Beginning with the line that holds "1512x806 pixels. Task: Click", write out each line exactly as it stands until the end of the data, and include no pictures.

(Exercise data Opens)

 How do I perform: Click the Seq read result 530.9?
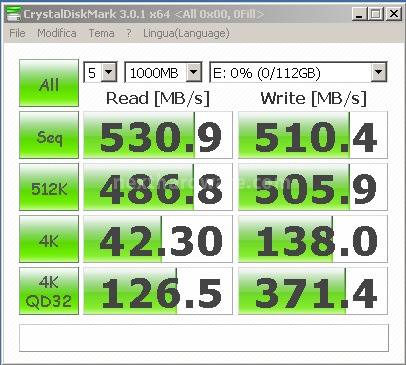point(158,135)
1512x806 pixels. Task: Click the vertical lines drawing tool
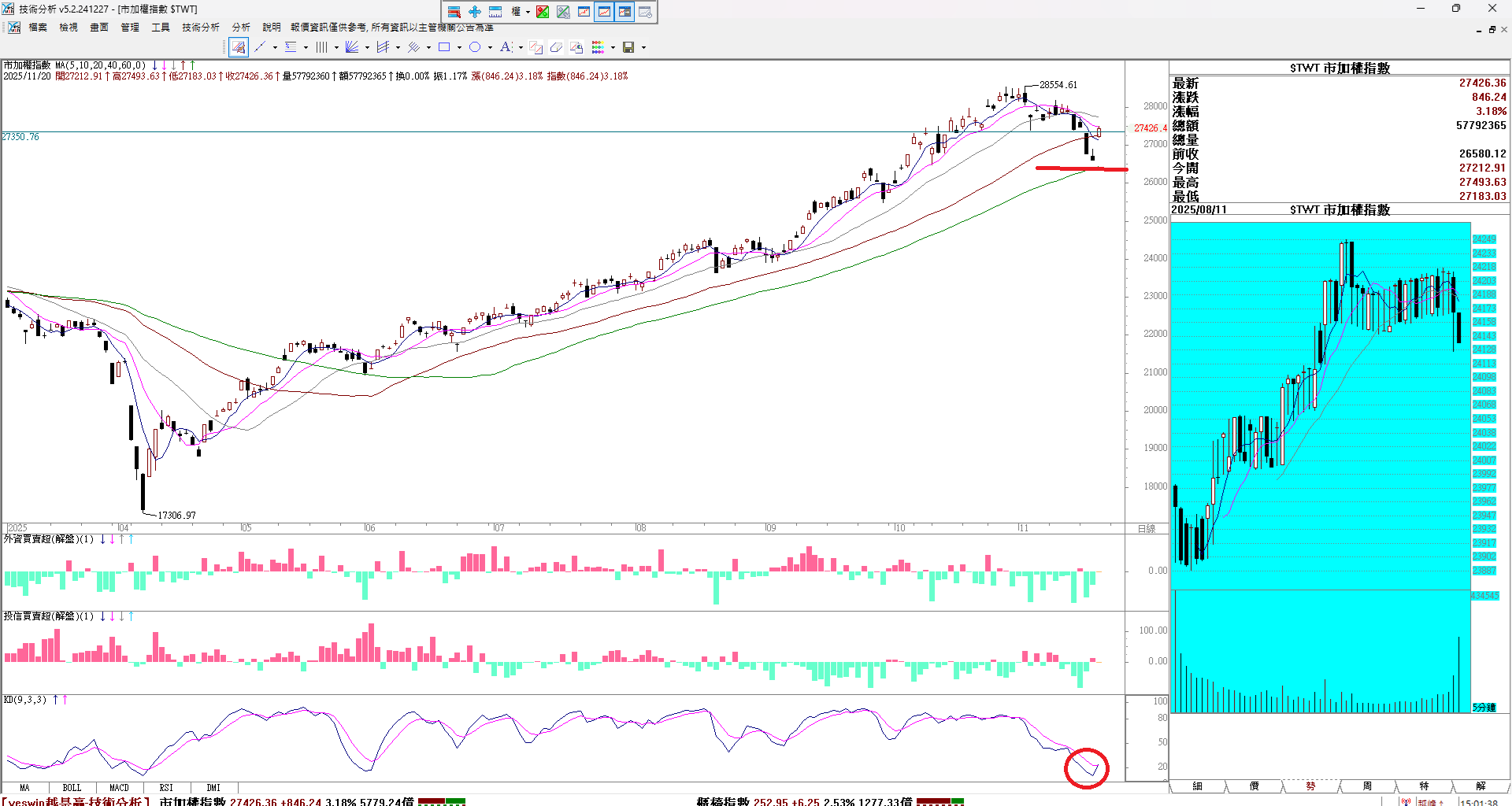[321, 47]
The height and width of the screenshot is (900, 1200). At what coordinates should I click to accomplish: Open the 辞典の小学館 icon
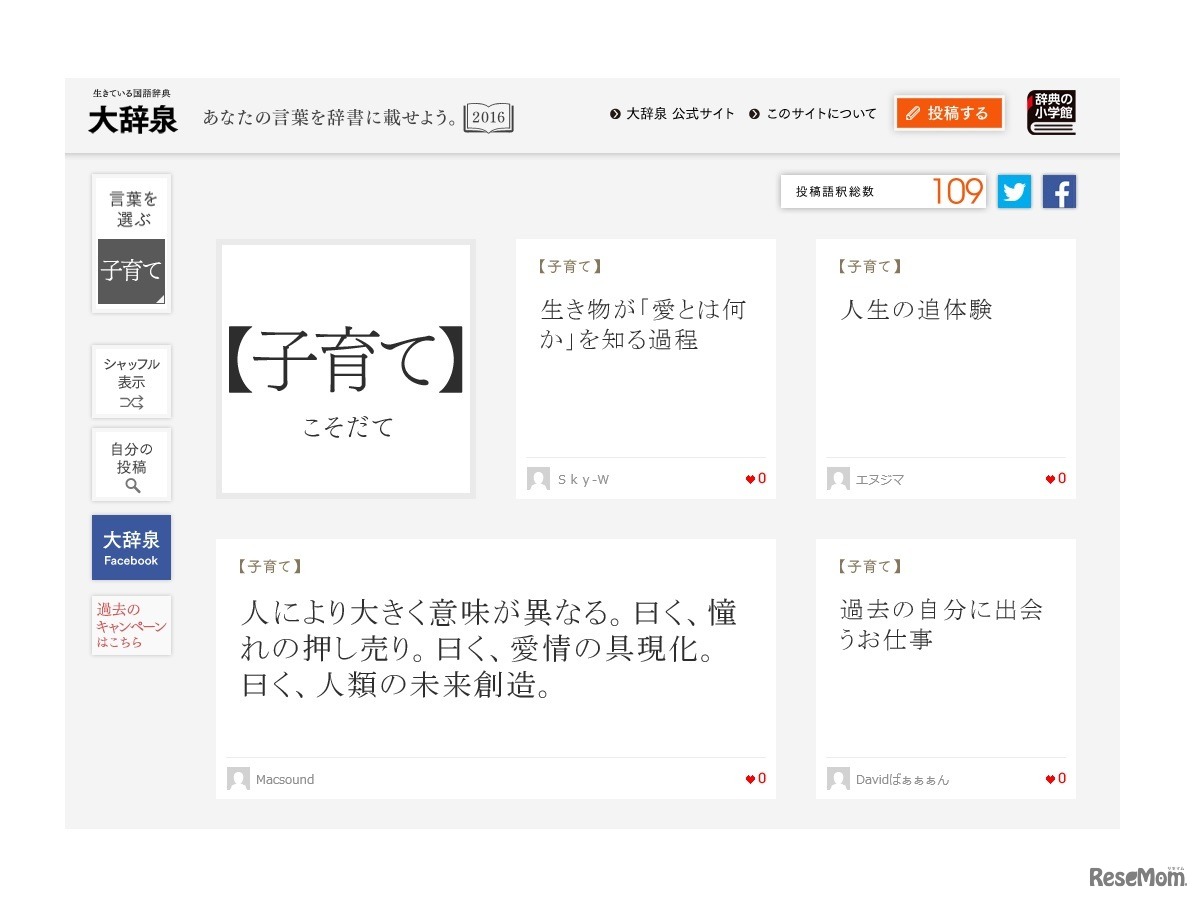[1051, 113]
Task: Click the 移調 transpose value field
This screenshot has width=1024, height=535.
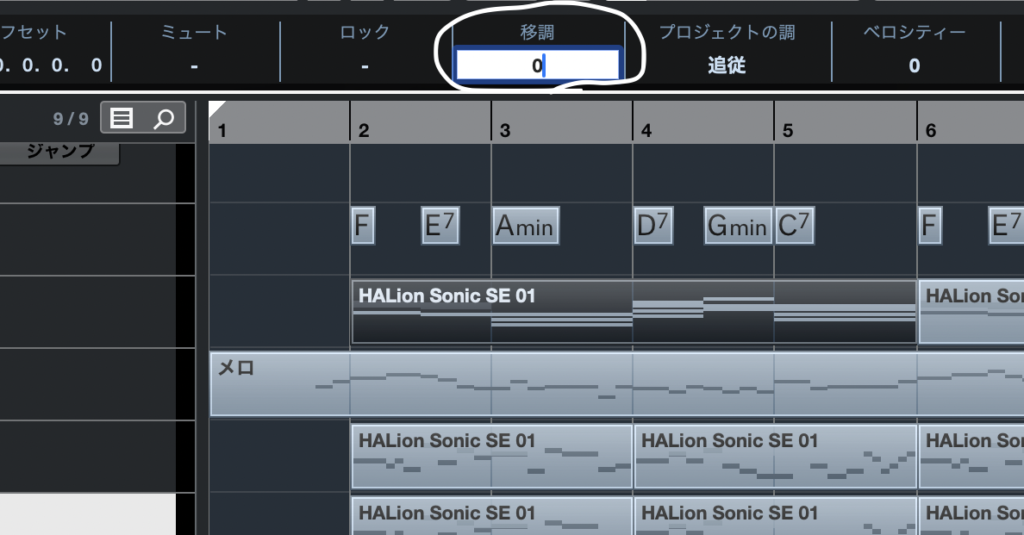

(Exercise data Closes)

§ Answer to this problem
1512x806 pixels. Task: Click the vertical lines drawing tool
[321, 47]
The height and width of the screenshot is (900, 1200). At what coordinates should I click to accomplish: Open the 辞典の小学館 icon
[1051, 113]
Task: Click the 移調 transpose value field
This screenshot has width=1024, height=535.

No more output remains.